“Kime eğitimli diyeceğim? Ben, öncelikle koşullar tarafından yönetilmek yerine onlara egemen olan, her fırsatı yiğitçe karşılayan ve zekice hareket eden, tüm iş ve ilişkilerinde onurlu olan, huysuz kişilere ve olumsuzluklara iyi yaklaşan, ayrıca zevklerini kontrol altında tutan ve talihsizliklere boyun eğmeyen, başarıyla şımarmayan insanlara eğitimli derim.” Sokrates
Her yeni eğitim-öğretim yılı, beraberinde çeşitli yenilikler ve değişiklikler getirir. Müfredattaki güncellemeler, öğretim yöntemlerindeki yenilikler ve teknolojinin eğitimde artan rolü, okul deneyimini zenginleştiren unsurlardır. Özellikle dijital öğrenme araçları ve çevrim içi platformlar, eğitimin daha erişilebilir ve etkileşimli olmasını sağlar. Yeni okul döneminde, öğrencilerin bu teknolojileri etkin bir şekilde kullanarak kendi öğrenme süreçlerini yönetmeleri teşvik edilmelidir.

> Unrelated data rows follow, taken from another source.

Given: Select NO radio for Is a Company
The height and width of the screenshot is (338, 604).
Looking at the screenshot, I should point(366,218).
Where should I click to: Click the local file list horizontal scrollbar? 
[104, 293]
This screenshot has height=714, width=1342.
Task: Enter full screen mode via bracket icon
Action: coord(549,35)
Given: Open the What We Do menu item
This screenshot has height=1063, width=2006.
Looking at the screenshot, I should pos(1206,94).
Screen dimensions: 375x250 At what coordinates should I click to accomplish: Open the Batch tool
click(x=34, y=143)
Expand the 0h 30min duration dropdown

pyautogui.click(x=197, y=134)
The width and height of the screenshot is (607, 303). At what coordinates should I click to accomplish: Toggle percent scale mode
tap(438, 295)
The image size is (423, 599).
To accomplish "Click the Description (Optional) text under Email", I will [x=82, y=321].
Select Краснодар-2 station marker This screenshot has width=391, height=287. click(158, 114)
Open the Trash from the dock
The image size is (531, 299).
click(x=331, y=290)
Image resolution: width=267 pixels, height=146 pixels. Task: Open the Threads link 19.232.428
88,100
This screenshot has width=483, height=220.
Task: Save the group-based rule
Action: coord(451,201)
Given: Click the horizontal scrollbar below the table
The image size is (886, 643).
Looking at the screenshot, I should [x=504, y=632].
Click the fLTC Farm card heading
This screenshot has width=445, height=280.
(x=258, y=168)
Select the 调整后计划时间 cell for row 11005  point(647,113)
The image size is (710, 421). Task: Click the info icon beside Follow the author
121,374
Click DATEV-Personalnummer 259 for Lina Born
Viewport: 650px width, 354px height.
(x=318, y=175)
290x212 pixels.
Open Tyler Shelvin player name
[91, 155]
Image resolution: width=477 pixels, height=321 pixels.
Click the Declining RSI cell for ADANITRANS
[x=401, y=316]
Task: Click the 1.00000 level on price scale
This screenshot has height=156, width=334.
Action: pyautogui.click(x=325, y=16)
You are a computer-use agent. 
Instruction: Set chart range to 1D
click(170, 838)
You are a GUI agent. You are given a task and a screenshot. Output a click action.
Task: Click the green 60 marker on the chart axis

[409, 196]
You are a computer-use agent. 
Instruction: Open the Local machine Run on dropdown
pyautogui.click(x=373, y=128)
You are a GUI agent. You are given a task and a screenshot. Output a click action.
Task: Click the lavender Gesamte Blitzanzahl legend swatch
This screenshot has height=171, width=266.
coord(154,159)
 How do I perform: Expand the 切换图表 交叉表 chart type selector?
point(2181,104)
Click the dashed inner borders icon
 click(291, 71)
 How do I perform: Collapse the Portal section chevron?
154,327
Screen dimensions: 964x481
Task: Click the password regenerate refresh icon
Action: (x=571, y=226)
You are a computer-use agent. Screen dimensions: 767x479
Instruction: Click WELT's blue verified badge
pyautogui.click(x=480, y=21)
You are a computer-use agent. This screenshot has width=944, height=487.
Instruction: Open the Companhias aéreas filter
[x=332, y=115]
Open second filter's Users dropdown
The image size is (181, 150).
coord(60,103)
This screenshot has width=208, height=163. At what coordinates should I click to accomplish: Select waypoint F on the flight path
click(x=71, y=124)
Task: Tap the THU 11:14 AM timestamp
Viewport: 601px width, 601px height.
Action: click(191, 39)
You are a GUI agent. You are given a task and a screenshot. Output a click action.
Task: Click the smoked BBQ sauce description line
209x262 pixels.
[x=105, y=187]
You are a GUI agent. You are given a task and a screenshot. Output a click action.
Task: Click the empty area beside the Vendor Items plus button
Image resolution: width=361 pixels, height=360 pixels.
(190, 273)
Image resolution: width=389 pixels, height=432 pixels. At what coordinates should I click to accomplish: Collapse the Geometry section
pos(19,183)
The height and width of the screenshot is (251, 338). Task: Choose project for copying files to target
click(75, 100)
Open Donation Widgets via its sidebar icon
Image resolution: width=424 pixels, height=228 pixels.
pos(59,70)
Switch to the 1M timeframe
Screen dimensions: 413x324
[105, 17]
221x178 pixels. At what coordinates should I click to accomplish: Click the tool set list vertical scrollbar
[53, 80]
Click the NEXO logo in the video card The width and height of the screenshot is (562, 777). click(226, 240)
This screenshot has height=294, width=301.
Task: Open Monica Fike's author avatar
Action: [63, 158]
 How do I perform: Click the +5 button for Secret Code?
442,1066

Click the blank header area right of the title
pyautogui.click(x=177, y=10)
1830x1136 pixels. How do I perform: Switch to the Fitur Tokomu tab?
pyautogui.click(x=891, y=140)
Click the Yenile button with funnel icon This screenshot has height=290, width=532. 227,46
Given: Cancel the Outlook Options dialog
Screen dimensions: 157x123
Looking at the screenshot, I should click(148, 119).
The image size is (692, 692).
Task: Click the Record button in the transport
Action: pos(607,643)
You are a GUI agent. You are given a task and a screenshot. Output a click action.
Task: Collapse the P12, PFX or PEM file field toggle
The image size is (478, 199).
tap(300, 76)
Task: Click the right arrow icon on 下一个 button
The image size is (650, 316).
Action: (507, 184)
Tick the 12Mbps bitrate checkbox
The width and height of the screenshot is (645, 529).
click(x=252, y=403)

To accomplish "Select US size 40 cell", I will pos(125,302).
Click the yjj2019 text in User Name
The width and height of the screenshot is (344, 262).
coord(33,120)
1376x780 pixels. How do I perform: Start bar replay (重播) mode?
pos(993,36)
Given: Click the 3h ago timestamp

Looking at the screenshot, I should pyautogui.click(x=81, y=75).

Yeni okul dönemi, akademik gelişimin yanı sıra, öğrencilerin sosyal ve duygusal gelişimleri için de kritik bir dönemdir. Arkadaşlık ilişkileri kurmak, ekip çalışmasına katılmak ve sosyal becerileri geliştirmek, okulun sunduğu önemli kazanımlardan bazılarıdır. Okullar, sadece bilgi aktarımı yapan kurumlar olmaktan öte, öğrencilerin duygusal zekalarını geliştirebilecekleri güvenli ve destekleyici ortamlar sunmalıdır. Bu doğrultuda, rehberlik hizmetlerinin ve sosyal etkinliklerin artırılması, öğrencilerin kişisel gelişimlerine önemli katkılar sağlayacaktır.
Geleceğin eğitimi, yalnızca akademik başarıya odaklanmak yerine, bireylerin yaratıcı düşünme, girişimcilik ve sosyal beceriler gibi 21. yüzyıl becerilerini de kazanmalarını hedeflemelidir. Eğitimin bireysel farklılıkları gözeten, esnek ve kişiselleştirilmiş yaklaşımlar benimsemesi önemlidir. Ayrıca, sürdürülebilirlik, etik ve küresel vatandaşlık gibi temalar, eğitim müfredatlarının ayrılmaz bir parçası haline gelmelidir.
Eğitim, bireylerin bilgi, beceri ve değerler kazanarak toplumda etkin bir şekilde yer almasını sağlayan temel bir süreçtir. İnsanlığın gelişiminde kritik bir rol oynayan eğitim, bireysel ve toplumsal kalkınmanın anahtarıdır.
Tabi tüm yukarıda saydıklarımın dışında maalesef eğitim, ekonomik koşullarıyla da hem aileleri hem de öğrencileri etkiliyor. Eğitim alabilmek için yahut eğitimini tamamlayabilmek için toplumumuzun büyük bir kısmı derin yoksulluk çekiyor. Servis ücretleri, kırtasiye harcamalarımı ve öğrencilerin günlük harcamaları da ailelerin belini büküyor. Oysa sadece birkaç yıl önce hayat bu kadar paralı, eğitim alabilmek bu kadar zor değildi. Son yıllarda ağırlaşan yaşam koşulları eğitim ve öğretimi tamamlamayı güçleştiriyor.
Öğrencilerin sadece akademik konularda değil, aynı zamanda hayata dair becerilerle de donatılmaları, onları ilerideki yaşamlarında başarılı bireyler olmaları sağlayan eğitimden dilerim nesiller geri kalmaz. Çünkü okul demek aynı zamanda hayata hazırlanmaktır. Yazmaktır, sorgulamaktır. Bu nedenle, problem çözme, eleştirel düşünme, yaratıcılık ve liderlik gibi becerilerin kazandırılmasına yönelik çalışmaların eğitim sisteminde yer alması büyük önem taşır.